There are several passages throughout the Bible that give an example of this very principle. In Leviticus 10:1-2, there is the account of Nadab and Abihu, the sons of the high priest of Israel, offering something that God “commanded them not.” The result of their transgressing God’s instructions by offering something that God didn’t authorize was death.

Paul writing to the Colossians and Ephesians about singing (Ephesians 5:19; Colossians 3:16) gave the command to sing—not to sing and play! We have no authority to use any instrument except the human heart, for that is the instrument we use in singing to God!

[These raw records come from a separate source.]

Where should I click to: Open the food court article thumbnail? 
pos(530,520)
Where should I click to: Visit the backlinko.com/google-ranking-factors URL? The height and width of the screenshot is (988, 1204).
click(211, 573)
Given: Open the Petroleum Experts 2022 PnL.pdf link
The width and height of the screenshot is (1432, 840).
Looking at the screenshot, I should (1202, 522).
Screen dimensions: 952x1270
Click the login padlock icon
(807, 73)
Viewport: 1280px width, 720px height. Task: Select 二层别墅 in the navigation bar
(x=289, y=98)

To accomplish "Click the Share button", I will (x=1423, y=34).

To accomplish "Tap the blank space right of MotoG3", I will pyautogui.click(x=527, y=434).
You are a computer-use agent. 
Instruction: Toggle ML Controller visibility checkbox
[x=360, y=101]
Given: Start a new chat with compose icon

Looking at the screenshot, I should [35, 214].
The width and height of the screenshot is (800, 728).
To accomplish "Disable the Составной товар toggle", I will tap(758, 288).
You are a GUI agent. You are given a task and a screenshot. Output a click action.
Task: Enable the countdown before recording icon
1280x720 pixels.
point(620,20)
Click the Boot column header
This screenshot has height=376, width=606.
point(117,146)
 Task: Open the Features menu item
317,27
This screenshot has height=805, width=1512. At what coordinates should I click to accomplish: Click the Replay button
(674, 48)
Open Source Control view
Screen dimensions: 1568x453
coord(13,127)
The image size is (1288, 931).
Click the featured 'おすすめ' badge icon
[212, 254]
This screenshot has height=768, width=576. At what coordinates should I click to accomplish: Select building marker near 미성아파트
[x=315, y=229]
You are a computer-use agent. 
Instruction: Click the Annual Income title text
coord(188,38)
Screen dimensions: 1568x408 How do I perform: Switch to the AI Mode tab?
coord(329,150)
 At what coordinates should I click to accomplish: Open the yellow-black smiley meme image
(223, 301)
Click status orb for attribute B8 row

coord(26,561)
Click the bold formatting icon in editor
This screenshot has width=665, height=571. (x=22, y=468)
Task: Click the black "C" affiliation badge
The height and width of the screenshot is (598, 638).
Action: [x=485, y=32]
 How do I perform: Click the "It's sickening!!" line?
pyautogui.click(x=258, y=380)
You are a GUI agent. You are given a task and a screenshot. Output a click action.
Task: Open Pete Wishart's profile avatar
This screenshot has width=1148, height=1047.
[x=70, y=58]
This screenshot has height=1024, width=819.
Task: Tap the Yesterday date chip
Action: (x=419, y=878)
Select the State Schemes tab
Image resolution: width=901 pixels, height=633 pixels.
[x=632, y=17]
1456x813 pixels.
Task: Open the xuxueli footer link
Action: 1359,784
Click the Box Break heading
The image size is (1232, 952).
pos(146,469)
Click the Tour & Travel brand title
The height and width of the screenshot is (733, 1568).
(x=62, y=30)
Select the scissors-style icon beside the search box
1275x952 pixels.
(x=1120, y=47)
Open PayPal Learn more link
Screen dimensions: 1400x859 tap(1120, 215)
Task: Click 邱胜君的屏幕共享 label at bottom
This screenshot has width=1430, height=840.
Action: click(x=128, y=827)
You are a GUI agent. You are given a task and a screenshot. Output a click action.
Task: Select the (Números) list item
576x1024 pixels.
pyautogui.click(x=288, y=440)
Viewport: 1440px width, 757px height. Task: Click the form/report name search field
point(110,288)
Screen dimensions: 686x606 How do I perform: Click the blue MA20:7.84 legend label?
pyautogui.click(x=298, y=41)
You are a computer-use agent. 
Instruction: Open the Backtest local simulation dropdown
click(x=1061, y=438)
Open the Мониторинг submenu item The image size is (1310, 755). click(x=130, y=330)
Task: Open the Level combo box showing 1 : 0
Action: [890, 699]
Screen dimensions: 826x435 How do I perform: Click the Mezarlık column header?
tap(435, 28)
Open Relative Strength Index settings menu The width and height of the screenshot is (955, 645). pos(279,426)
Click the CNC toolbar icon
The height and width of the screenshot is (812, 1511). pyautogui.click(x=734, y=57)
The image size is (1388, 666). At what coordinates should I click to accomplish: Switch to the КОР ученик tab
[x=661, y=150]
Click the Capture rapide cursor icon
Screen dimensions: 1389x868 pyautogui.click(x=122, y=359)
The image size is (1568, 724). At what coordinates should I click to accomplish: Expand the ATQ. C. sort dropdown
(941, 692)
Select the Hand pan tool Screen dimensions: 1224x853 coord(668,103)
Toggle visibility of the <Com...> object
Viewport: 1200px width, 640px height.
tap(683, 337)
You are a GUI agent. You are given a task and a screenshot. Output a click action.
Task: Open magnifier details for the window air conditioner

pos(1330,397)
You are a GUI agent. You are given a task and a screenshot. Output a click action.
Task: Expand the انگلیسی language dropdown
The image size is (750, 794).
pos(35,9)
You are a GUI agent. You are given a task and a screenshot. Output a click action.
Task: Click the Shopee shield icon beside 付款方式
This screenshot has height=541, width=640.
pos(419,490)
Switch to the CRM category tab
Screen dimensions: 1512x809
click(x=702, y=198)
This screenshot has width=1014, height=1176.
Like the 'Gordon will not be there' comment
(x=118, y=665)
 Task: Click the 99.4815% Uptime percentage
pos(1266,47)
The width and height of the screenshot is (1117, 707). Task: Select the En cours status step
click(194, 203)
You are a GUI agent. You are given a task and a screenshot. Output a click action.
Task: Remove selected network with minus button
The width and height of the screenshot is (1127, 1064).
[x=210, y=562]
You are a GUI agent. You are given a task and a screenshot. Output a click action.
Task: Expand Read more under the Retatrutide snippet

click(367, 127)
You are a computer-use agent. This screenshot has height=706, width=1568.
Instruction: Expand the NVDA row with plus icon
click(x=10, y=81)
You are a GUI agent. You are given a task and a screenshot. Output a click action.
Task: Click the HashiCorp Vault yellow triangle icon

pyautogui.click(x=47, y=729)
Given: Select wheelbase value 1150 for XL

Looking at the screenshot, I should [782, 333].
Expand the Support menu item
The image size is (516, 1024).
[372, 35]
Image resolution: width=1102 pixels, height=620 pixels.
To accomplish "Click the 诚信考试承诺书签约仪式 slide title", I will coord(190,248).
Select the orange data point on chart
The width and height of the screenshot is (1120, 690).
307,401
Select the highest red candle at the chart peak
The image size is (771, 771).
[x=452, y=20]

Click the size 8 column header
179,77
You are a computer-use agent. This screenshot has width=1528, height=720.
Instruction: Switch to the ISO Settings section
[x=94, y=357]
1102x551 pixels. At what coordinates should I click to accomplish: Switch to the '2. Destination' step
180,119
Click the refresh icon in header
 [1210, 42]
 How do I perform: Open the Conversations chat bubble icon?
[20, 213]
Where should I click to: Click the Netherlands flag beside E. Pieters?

The writer of Hebrews spoke of the silence of the Scriptures in Hebrews 7:14, when he wrote, “For it is evident that our Lord sprang out of Judah; of which tribe Moses spake nothing concerning priesthood.” The Levites were through whom the priests came in the Old Testament. Moses never had to say that Judah, Manasseh, etc. won’t be priests; he just said the Levites are the priestly tribe.

There are many more examples all throughout the Bible of the significance of the silence of the Scriptures, and it is imperative for us to realize this. If God said to not do something, we need to be careful not to do it, and when He commands to do something specifically, we must be sure that we do that and nothing more or less. Jesus gave a warning at the end of the Bible about those who would add to or take away from that which is written (Revelation 22:18-19)! Let’s just stay with the Bible!